*What the exercise asks*. Please copy every line of this data word for word, leaving out the pictures.

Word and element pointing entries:
--------------------------------

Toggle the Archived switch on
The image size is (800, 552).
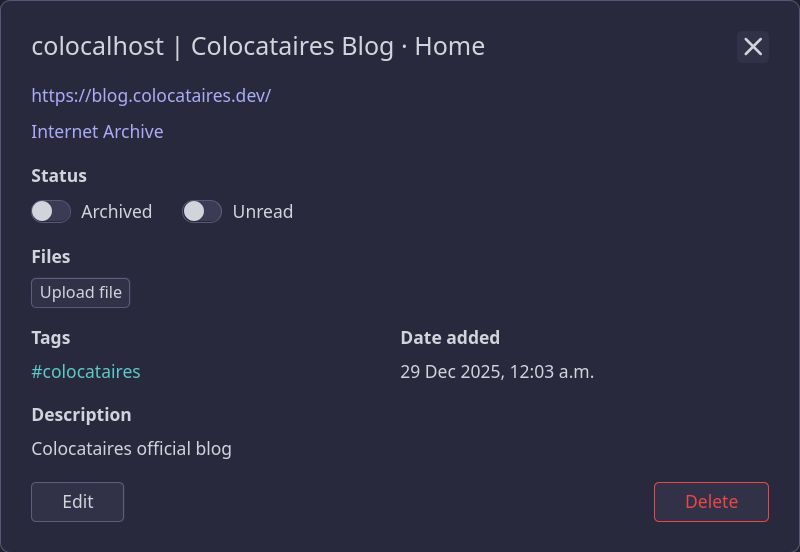pyautogui.click(x=51, y=212)
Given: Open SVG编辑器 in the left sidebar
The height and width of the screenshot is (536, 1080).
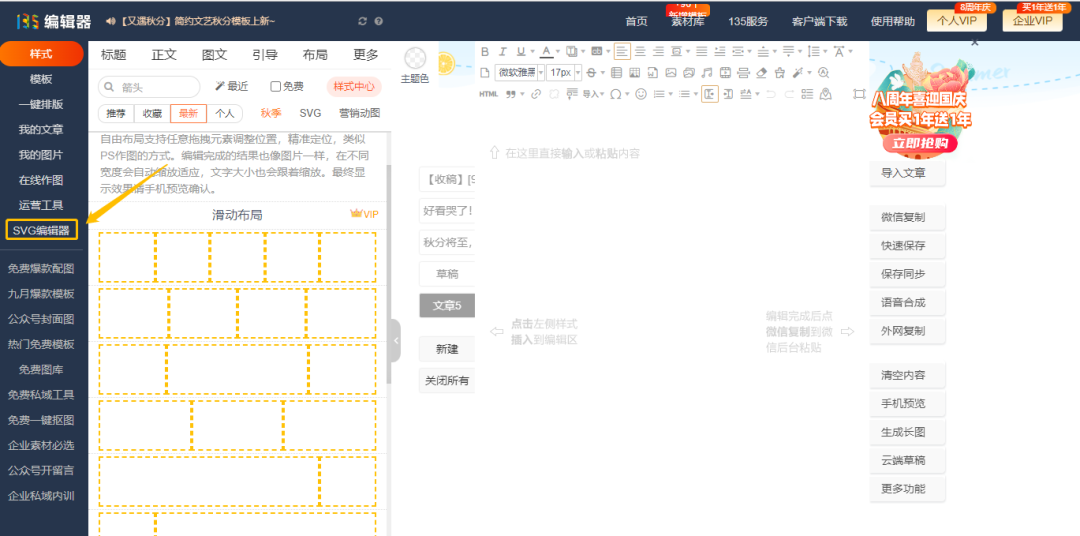Looking at the screenshot, I should (41, 230).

--------------------------------

*Output of the task*.
Toggle the Archived switch on
The image size is (800, 552).
pyautogui.click(x=51, y=212)
Given: Open SVG编辑器 in the left sidebar
The height and width of the screenshot is (536, 1080).
Looking at the screenshot, I should (41, 230).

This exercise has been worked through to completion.